Discussion/conclusion

Overall, our review considers the evolution of patients suffering from anxiety disorders with a pre-existing respiratory focus. Patients suffering from panic disorder that can be described as “respiratory” should be given appropriate therapeutic follow-up. The use of psychotropic drugs with anxiolytic aims, mainly benzodiazepines, but also antiasthmatics of the salbutamol type may prove counterproductive or even dangerous for the development of anxiety disorders, but also with regard to the SARS-CoV-2 pandemic. Specifically related to the latter aspect, the risk of hypokalemia must be anticipated given the multiple risk factors in patients with panic disorder and potential asthma: (i) the use of high-dose salbutamol; (ii) SARS-CoV-2 infection and even more so in the event of digestive symptoms (diarrhea and vomiting).

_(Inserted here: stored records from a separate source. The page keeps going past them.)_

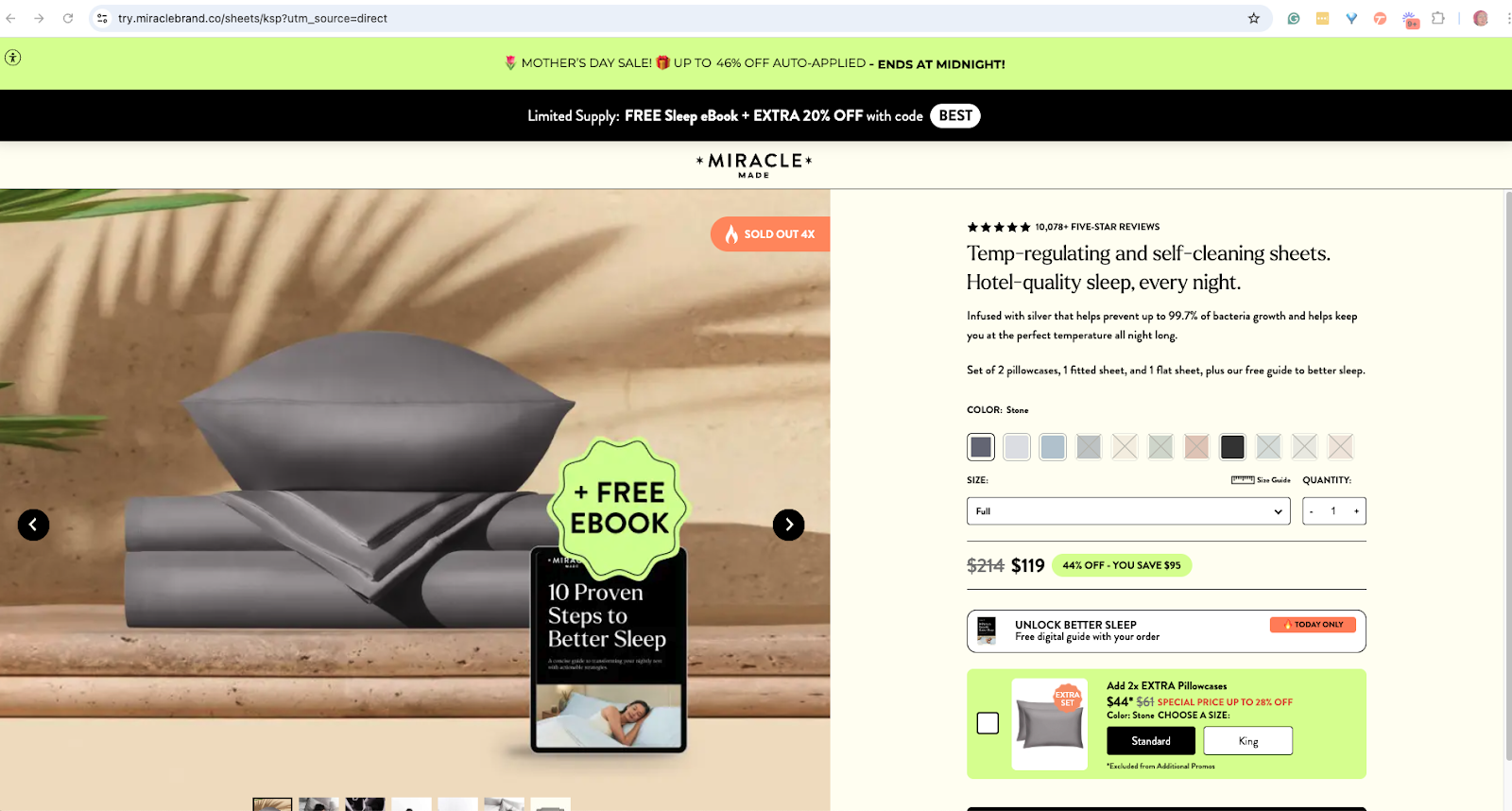Click the next image arrow on carousel
Screen dimensions: 1512x811
tap(788, 525)
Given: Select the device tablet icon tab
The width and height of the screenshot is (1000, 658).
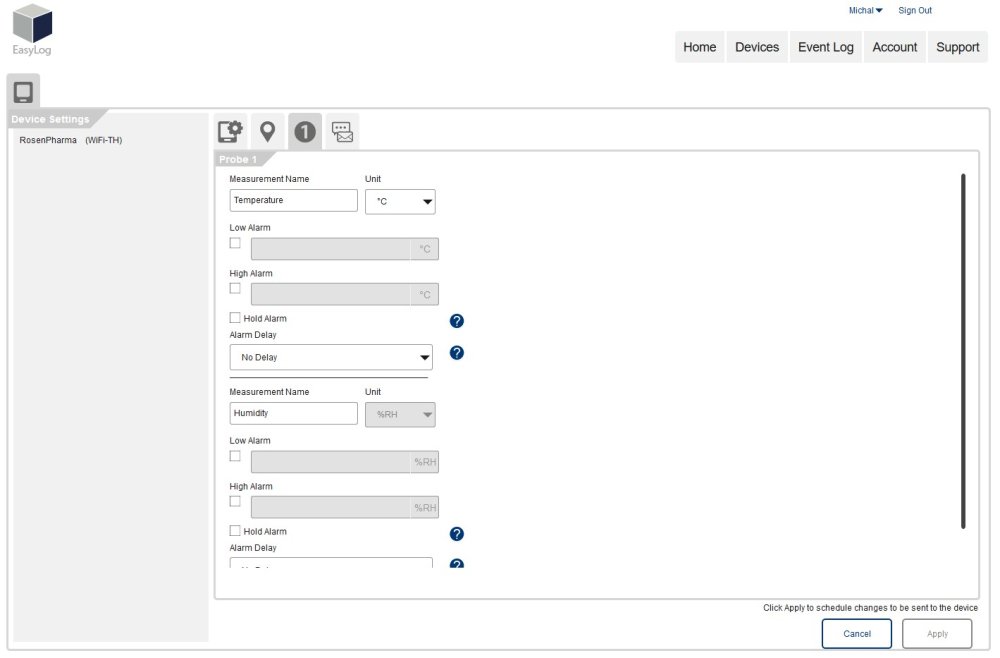Looking at the screenshot, I should point(23,92).
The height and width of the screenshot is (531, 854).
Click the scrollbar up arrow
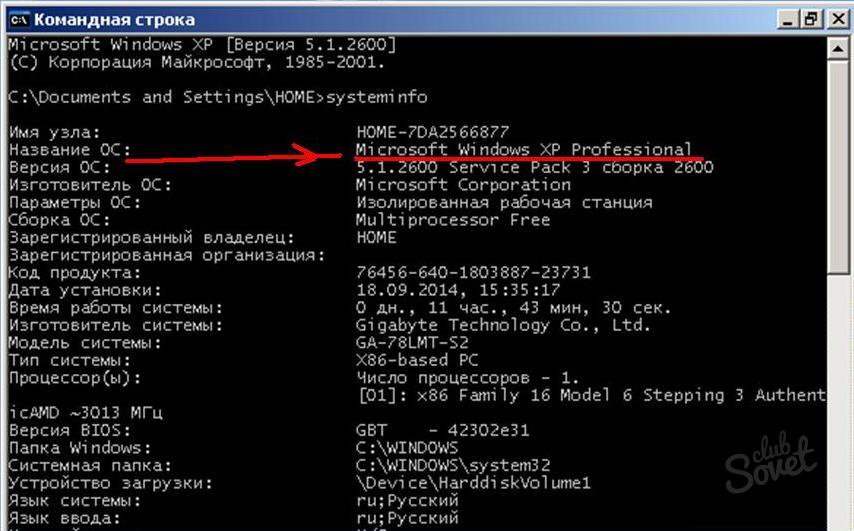840,45
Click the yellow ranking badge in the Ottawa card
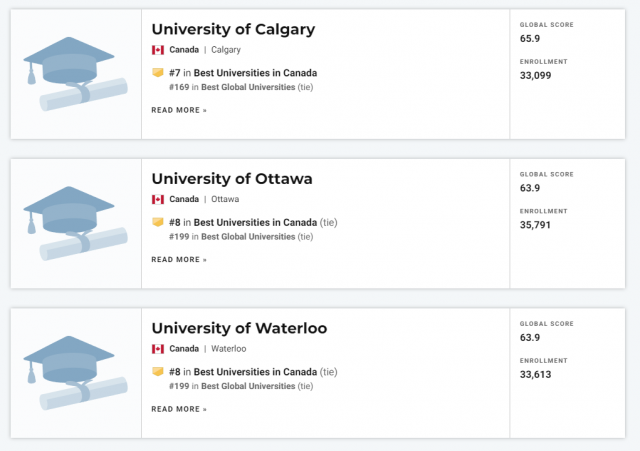640x451 pixels. pyautogui.click(x=158, y=222)
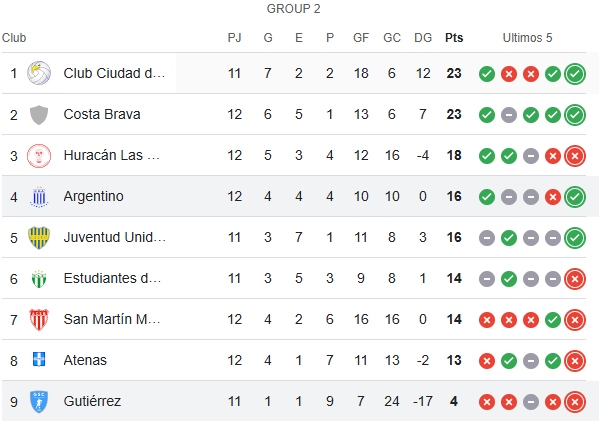Viewport: 599px width, 421px height.
Task: Open the Atenas team name link
Action: click(85, 360)
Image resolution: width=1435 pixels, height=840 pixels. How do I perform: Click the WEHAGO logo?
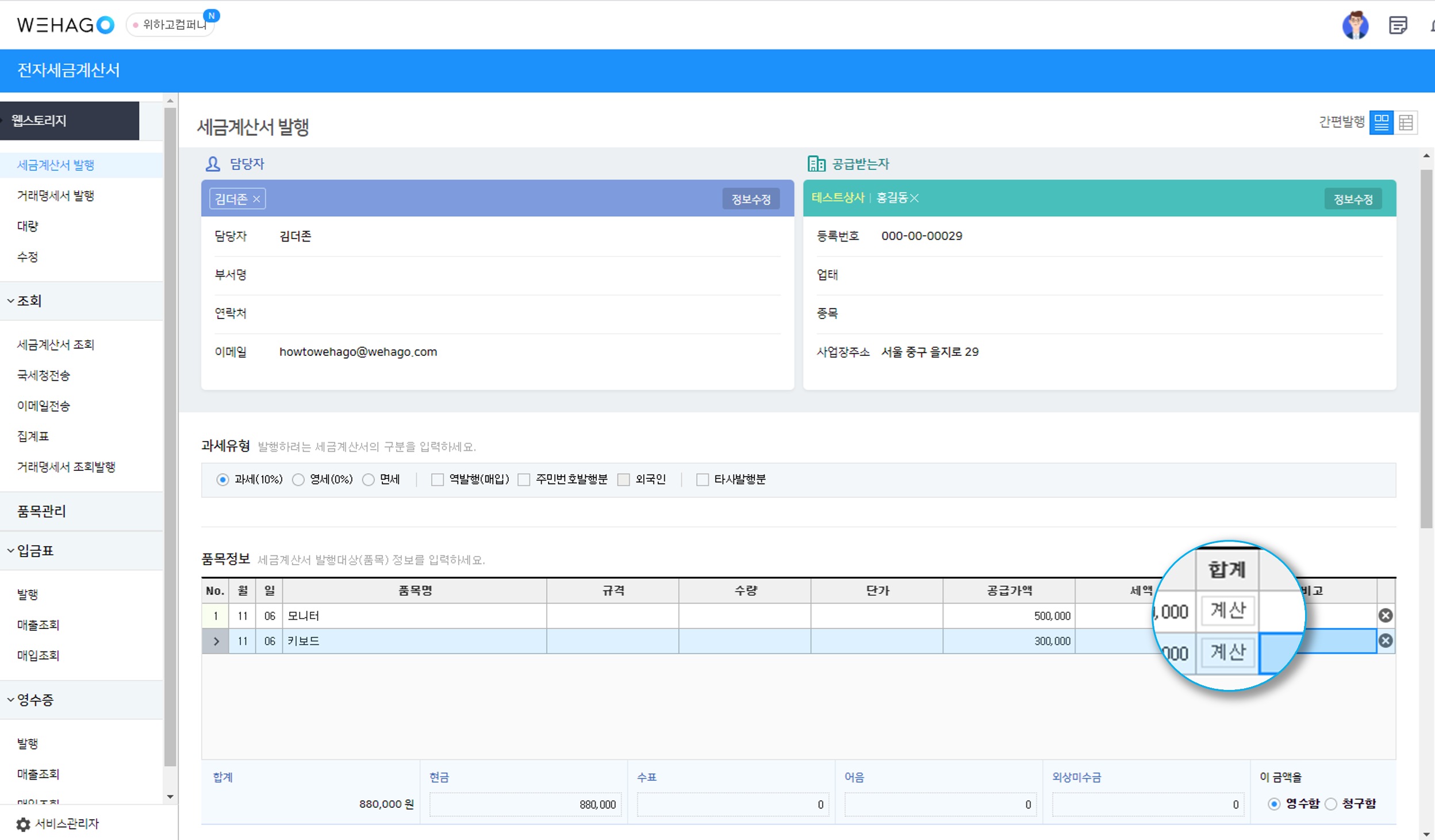click(65, 25)
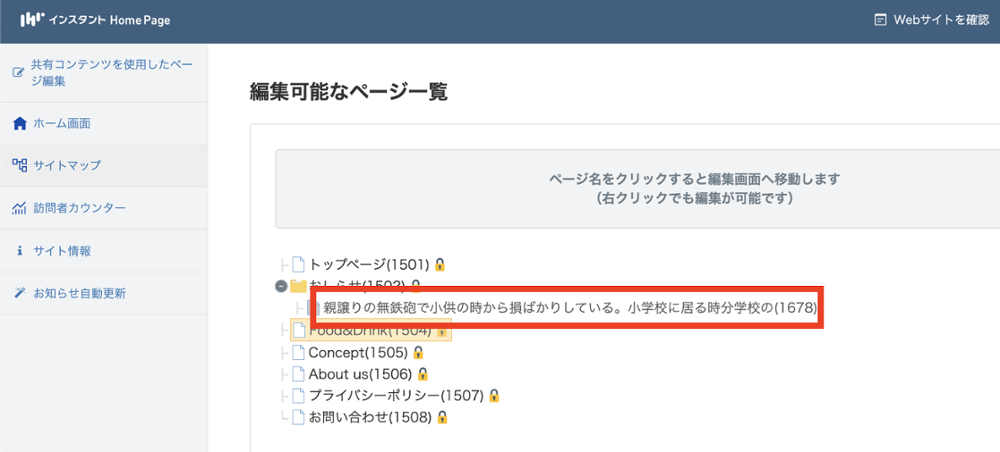Click the サイトマップ tree icon
This screenshot has height=452, width=1000.
click(x=19, y=166)
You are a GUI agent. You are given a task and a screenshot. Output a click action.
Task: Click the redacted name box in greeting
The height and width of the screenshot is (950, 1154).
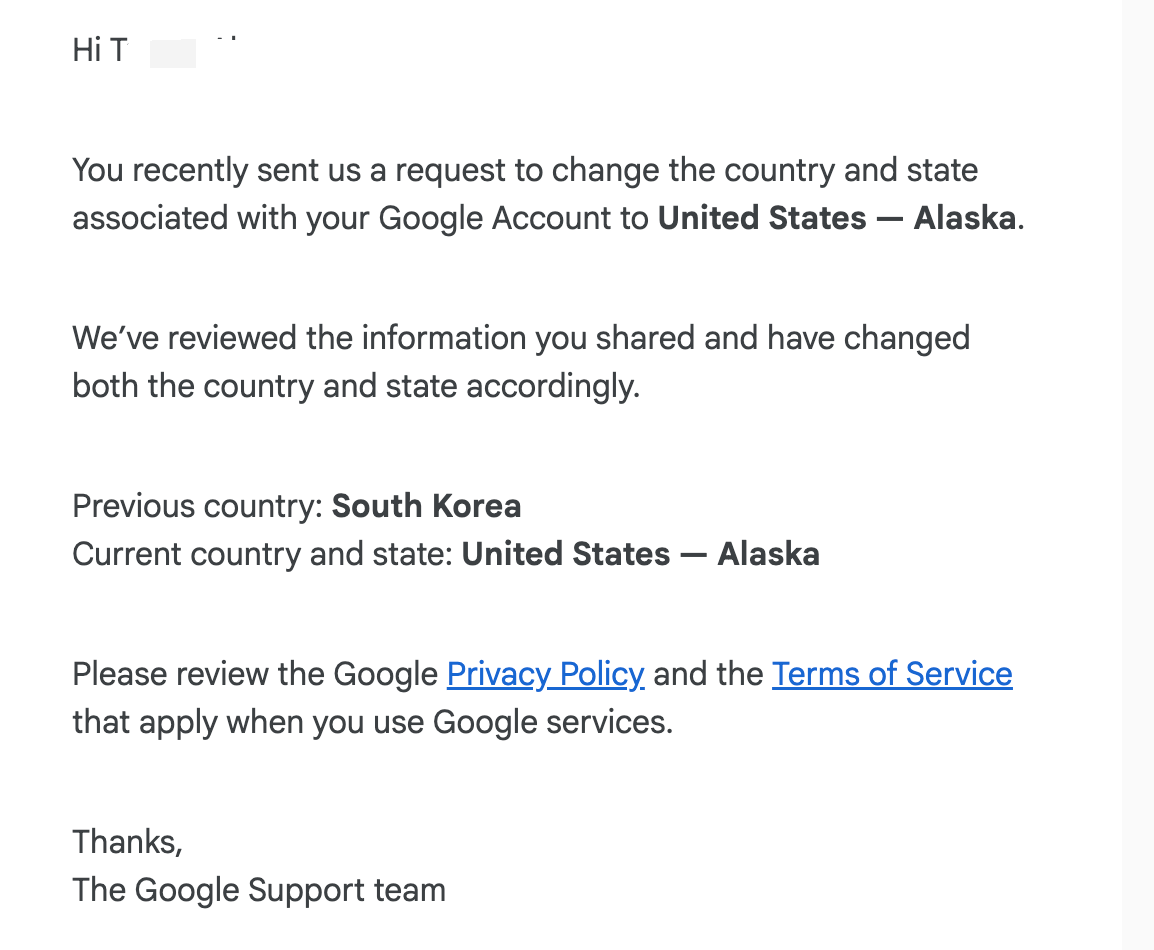[173, 53]
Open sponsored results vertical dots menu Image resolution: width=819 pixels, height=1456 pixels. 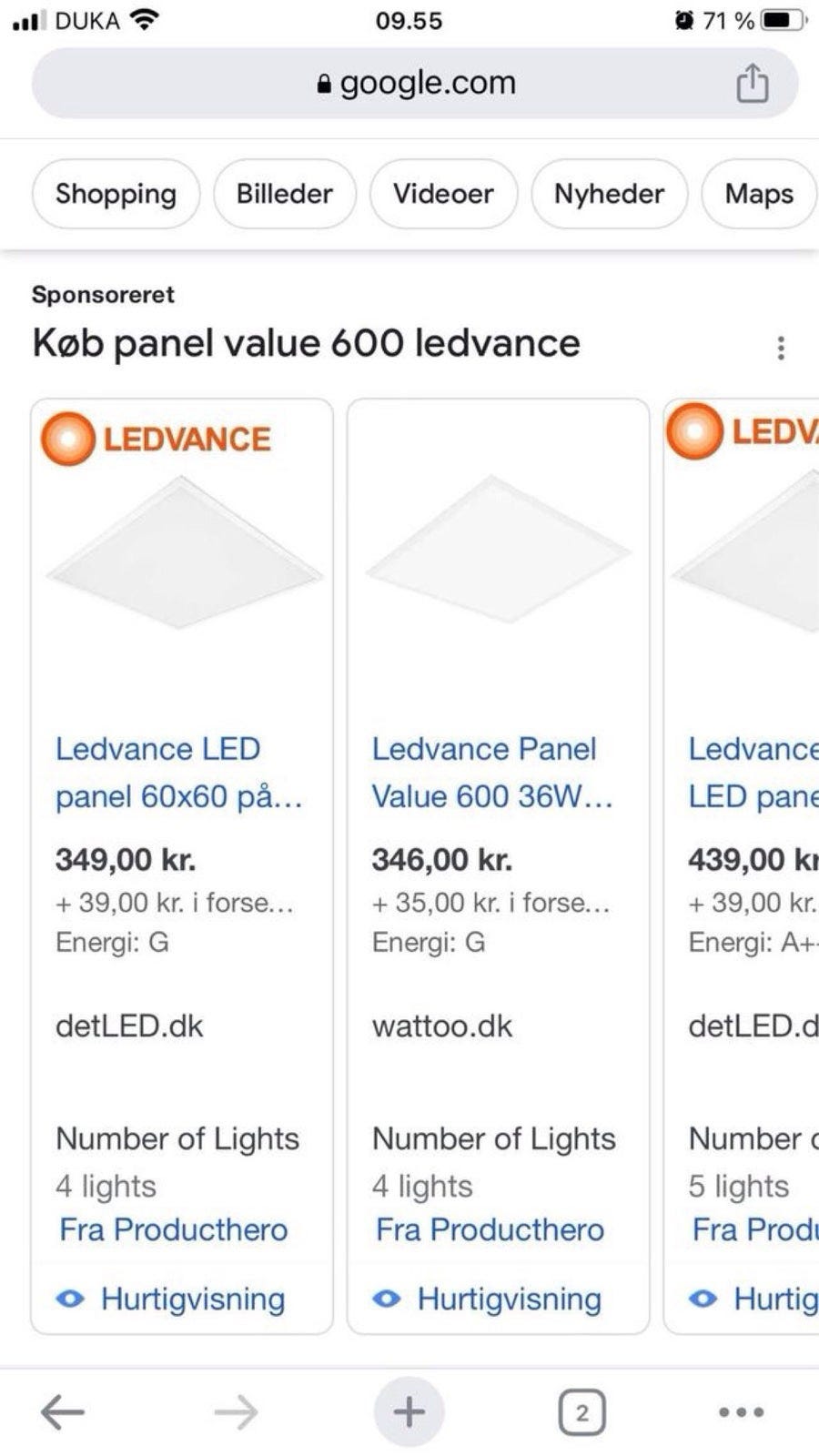[x=780, y=348]
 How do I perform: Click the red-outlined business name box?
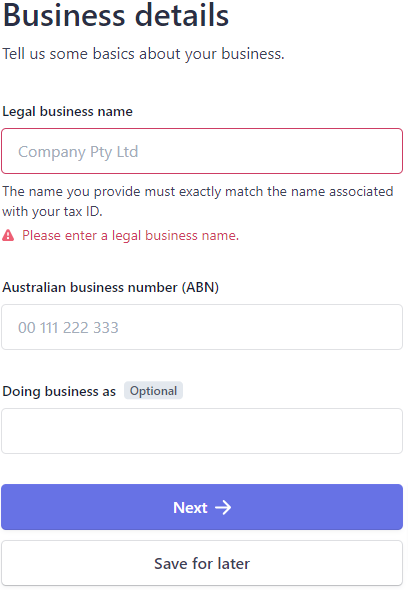pyautogui.click(x=202, y=151)
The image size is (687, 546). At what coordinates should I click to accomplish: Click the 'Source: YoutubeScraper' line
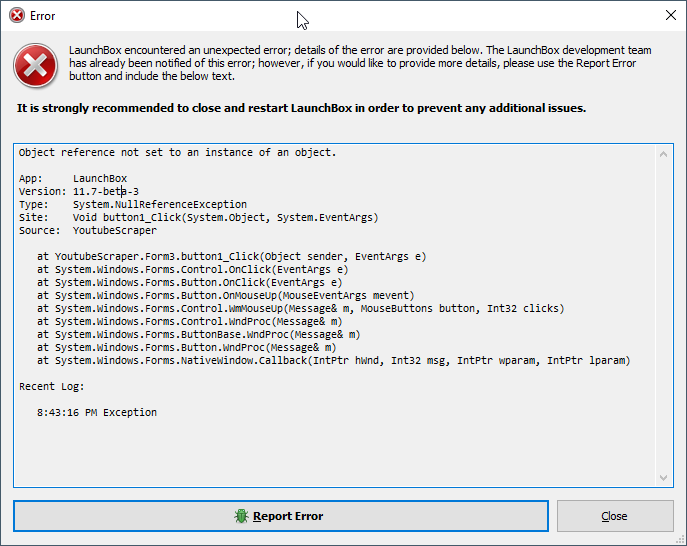[88, 230]

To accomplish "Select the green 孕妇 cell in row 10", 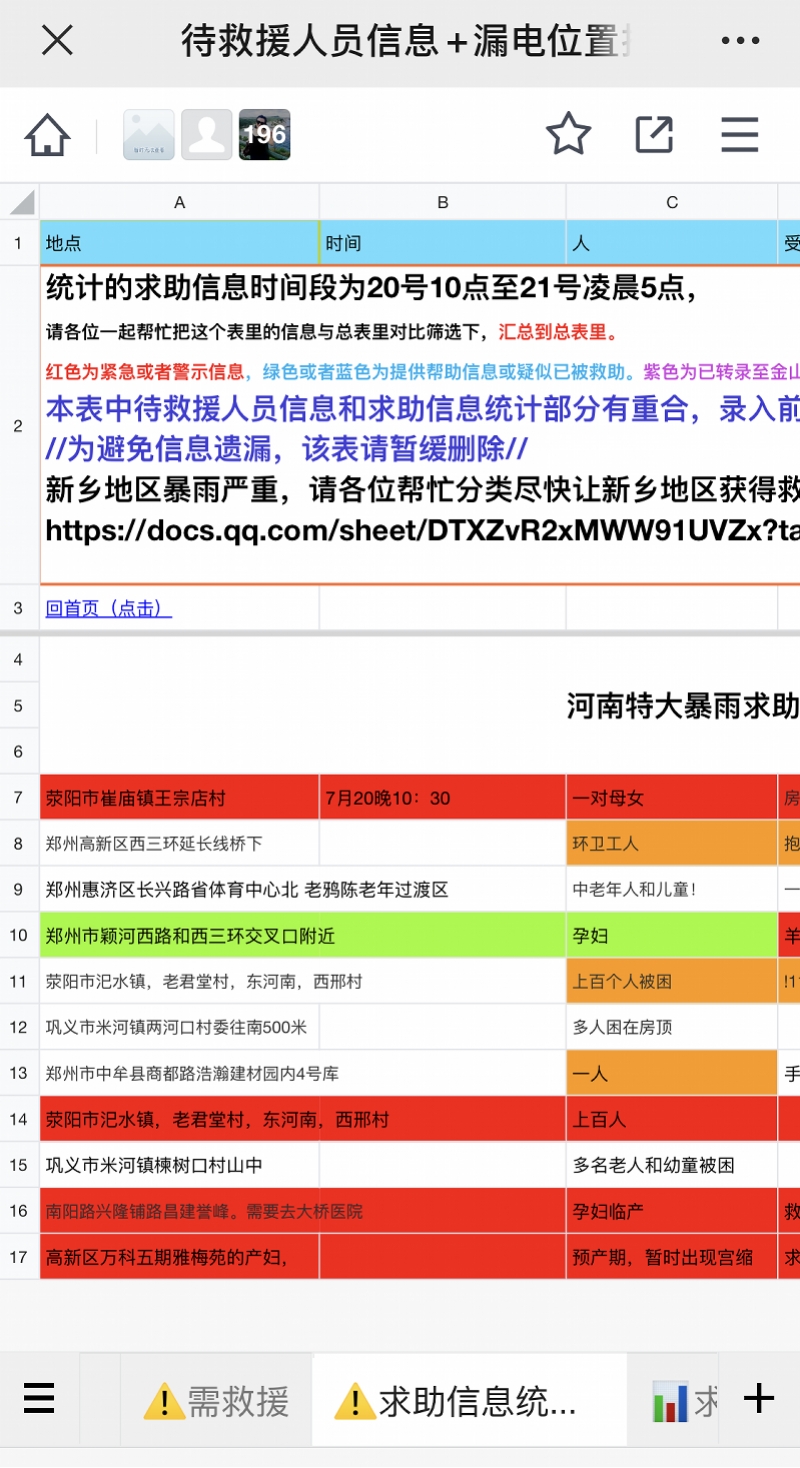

This is related to the fact that hypokalemia increases the risk of QTc prolongation and that patients with mental disorders, particularly panic disorder, can receive treatments that increase the QT interval, i.e., (i) psychotropic drugs, such as citalopram and escitalopram, as well as hydroxyzine, or phenothiazines (chlorpromazine, cyamemazine, levomepromazine, propericiazine); (ii) but also with potential treatments of COVID-19, such as (hydroxy)chloroquine ± azithromycin combinations or the lopinavir/ritonavir combination [11]. Dyspnea, which is anxiety-provoking and probably even more so in a pandemic context, could lead to an increase in the prevalence of panic disorder, particularly the respiratory type. It is also likely that panic disorder with co-morbid agoraphobia cases might also increase, as a consequence of long-term lockdown that could reinforce dysfunctional avoidance behaviors. The mechanisms involved in the physiological sensations associated with the feeling of an interoceptive threat, which might lead anxiety to become a panic attack, seems key to prevent the consequences of traumatic dyspneic experiences [25]. This is all the more important since, in the case of asthma, especially in its severe forms, traumatic experiences associated with a feeling of imminent death can develop into catastrophic cognitions and participate in the onset of panic disorder, and possibly even increase the risk of suicide [56].

Disclosure of interest

The authors declare that they have no competing interest.